• **Activity**:
Copy each line of the records that includes "computer".

[Stored data]
##############################

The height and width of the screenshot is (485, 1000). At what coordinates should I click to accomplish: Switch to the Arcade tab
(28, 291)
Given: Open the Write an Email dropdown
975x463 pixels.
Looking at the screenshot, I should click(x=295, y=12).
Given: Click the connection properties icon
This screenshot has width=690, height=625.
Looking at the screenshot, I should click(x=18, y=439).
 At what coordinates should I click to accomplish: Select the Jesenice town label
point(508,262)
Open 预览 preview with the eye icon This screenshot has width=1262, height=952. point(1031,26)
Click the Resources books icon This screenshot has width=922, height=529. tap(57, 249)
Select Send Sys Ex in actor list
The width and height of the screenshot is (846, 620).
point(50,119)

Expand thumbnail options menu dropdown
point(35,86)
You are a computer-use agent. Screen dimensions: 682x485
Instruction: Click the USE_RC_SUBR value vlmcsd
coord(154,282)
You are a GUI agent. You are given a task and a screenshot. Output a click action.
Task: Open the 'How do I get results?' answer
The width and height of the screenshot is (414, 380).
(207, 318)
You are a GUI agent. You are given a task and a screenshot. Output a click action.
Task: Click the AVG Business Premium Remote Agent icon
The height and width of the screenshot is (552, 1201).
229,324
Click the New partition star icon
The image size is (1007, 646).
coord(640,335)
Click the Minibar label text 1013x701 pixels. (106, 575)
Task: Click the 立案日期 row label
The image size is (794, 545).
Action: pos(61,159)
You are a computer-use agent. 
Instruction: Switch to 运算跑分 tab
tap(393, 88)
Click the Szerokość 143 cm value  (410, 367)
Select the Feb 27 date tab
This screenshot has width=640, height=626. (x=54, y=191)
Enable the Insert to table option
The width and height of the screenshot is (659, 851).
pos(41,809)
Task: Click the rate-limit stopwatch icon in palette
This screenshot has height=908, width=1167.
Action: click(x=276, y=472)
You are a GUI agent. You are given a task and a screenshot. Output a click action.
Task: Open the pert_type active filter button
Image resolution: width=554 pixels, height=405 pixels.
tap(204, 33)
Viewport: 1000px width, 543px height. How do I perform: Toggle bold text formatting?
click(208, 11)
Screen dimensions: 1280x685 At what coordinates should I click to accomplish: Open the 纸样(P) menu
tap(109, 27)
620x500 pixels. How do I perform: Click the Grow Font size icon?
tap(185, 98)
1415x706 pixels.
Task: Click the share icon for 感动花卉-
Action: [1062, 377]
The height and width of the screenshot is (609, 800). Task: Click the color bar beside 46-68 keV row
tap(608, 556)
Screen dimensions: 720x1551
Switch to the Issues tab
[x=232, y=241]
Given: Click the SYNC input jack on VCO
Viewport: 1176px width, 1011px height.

##############################

• **Solution to the exercise**:
You are a computer-use agent. Screen dimensions: 682x485
You are a computer-use agent. 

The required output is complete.